What needs to be done:
Repeat the stretch from the line containing "The width and height of the screenshot is (1600, 752)." through the line containing "Click the up", swapping "How do I perform" for "How do I carry out" and leaving everything else unchanged.

Items listed in a dataset
####
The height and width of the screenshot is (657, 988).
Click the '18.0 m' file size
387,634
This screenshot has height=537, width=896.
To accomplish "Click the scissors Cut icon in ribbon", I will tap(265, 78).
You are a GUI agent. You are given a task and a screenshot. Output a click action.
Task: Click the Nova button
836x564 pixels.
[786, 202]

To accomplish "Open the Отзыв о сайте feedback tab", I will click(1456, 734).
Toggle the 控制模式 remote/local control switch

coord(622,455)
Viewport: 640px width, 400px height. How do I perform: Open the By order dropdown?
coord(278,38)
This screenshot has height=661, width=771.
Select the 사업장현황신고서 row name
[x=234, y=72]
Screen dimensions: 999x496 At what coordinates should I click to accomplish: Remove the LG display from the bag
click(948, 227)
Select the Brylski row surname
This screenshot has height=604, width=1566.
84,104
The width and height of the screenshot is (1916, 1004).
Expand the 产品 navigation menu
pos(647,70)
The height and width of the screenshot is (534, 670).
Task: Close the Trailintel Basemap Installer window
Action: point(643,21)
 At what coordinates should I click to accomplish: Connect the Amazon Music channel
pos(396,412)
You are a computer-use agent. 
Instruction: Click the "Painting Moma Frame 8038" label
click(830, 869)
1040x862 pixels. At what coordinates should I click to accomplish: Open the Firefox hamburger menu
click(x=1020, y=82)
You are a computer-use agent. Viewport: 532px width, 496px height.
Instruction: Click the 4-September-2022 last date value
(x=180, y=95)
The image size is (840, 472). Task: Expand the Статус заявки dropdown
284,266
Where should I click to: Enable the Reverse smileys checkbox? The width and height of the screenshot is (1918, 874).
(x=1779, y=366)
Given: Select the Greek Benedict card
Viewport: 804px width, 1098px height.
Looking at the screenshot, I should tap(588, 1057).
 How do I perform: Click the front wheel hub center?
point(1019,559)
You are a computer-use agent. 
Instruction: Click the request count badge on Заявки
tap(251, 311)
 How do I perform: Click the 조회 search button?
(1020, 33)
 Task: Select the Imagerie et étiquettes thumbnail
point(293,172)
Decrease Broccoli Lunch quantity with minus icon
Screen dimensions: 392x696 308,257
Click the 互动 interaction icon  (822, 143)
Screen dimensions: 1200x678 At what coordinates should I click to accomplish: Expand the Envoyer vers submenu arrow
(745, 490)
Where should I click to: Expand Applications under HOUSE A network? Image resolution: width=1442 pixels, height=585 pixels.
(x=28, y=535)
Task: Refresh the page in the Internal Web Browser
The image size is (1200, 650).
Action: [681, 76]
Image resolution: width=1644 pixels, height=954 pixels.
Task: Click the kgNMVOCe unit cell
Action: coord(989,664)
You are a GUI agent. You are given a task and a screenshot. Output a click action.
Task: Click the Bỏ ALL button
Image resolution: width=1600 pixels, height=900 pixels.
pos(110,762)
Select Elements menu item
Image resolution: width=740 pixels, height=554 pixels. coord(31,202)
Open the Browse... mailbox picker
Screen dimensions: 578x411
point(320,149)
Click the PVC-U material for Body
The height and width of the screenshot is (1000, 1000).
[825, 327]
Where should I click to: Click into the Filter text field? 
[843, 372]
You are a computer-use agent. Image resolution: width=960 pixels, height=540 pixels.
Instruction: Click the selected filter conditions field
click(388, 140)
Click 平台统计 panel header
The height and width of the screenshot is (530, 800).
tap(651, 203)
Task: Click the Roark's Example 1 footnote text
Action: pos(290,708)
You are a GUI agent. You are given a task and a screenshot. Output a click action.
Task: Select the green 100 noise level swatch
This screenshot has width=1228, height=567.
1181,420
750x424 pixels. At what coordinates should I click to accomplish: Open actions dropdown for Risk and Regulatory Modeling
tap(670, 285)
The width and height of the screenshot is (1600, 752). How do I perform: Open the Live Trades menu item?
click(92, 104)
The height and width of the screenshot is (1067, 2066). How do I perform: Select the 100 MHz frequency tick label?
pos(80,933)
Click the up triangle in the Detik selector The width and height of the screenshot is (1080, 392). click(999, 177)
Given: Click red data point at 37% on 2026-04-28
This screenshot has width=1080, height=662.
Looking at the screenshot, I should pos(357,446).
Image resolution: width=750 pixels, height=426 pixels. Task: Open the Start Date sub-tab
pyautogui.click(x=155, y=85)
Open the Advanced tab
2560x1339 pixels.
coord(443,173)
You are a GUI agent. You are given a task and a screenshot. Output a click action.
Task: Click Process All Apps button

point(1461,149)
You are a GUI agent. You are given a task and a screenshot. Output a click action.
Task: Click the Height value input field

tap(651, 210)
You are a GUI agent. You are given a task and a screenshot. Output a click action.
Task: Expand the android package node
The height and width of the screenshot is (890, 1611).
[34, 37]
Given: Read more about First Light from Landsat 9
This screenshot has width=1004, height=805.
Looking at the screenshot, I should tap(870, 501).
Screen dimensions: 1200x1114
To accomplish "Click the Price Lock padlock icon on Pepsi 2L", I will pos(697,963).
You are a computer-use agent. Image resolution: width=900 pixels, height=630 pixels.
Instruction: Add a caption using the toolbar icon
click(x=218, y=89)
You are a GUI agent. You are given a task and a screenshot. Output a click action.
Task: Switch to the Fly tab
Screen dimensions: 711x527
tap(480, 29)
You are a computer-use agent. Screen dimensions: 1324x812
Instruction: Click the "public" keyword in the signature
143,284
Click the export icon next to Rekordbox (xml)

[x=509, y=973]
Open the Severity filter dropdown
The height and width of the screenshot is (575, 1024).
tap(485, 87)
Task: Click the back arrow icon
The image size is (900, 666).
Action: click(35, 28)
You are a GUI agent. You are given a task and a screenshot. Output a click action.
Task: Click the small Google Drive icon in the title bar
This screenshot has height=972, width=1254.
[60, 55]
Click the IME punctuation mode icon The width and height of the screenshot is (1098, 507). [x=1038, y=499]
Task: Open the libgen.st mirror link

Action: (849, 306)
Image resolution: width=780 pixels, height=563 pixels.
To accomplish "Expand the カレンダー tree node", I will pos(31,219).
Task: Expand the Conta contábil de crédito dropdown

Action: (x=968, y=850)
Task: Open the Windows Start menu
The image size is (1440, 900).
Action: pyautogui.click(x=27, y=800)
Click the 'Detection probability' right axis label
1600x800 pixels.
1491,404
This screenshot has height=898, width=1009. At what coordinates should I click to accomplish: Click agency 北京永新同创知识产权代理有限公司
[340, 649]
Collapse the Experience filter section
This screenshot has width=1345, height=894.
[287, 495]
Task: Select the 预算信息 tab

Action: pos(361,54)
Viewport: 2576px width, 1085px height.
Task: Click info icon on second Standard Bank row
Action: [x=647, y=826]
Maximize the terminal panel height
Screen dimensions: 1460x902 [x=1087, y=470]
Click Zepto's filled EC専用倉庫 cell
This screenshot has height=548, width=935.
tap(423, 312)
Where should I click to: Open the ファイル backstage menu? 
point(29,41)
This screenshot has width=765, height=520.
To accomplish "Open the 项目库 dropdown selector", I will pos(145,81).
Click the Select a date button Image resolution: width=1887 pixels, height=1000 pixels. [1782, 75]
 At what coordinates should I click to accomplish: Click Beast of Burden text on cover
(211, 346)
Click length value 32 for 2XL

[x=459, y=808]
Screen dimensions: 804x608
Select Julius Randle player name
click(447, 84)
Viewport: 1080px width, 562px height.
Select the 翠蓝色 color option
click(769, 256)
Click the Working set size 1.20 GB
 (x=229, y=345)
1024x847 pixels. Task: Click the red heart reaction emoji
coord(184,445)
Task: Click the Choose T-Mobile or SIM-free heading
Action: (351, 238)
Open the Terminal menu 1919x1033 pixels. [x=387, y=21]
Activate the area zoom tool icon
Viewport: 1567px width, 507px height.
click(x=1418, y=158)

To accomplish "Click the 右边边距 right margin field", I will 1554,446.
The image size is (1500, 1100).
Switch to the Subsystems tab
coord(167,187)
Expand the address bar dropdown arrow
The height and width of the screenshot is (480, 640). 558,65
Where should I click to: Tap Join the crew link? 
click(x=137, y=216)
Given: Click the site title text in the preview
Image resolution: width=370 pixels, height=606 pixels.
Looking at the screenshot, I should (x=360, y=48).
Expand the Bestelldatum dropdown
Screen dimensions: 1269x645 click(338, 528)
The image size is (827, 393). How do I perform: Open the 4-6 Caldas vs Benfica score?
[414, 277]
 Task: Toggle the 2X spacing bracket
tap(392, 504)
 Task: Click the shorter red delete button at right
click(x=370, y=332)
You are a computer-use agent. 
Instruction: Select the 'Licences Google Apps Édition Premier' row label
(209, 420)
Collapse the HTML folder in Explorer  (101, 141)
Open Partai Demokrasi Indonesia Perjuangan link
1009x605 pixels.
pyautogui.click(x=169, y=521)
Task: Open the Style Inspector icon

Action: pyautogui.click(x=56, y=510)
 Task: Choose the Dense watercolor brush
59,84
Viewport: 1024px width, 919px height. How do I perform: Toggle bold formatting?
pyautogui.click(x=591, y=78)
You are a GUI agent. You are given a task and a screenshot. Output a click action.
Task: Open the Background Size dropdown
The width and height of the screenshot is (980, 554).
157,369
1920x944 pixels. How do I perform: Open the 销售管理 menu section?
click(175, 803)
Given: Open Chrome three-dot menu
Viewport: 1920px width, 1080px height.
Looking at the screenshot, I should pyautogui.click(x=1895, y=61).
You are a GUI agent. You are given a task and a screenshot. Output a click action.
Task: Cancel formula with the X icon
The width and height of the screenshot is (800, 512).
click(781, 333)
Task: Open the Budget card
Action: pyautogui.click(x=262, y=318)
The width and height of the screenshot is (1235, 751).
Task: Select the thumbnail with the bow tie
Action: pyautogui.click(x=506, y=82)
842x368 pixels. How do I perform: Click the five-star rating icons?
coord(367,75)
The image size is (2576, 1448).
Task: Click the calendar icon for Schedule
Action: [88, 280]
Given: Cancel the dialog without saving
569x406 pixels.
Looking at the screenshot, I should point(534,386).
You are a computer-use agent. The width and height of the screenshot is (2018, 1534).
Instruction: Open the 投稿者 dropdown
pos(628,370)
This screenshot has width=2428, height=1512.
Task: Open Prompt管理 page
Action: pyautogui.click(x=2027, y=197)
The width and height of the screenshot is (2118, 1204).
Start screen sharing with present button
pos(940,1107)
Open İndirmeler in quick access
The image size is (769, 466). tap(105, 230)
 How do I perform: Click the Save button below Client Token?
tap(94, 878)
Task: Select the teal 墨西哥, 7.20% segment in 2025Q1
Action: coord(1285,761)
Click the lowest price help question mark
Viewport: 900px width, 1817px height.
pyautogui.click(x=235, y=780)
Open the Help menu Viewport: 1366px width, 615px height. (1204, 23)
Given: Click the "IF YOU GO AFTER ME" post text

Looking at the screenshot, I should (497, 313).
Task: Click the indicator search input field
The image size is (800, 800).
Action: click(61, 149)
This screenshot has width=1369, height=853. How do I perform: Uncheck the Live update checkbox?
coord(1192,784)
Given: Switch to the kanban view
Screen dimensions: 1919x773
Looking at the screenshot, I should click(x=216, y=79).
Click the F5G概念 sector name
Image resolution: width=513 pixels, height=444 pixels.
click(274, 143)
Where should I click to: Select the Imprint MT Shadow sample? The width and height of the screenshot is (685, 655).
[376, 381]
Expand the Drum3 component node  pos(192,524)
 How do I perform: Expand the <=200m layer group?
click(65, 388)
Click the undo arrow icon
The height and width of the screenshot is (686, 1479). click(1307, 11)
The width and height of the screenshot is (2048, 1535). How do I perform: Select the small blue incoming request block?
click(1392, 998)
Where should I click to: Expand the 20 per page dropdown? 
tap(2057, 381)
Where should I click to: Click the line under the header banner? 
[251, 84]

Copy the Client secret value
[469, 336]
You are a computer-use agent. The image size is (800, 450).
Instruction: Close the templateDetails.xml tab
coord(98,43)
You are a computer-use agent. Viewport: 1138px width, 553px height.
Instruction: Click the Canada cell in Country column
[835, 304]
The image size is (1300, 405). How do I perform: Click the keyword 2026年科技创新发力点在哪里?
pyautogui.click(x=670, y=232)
####
Written solution:
The width and height of the screenshot is (1600, 752). How do I carry out: Open the Live Trades menu item?
click(92, 104)
The height and width of the screenshot is (1067, 2066). How do I carry out: Select the 100 MHz frequency tick label?
pos(80,933)
Click the up triangle in the Detik selector The width and height of the screenshot is (1080, 392). click(999, 177)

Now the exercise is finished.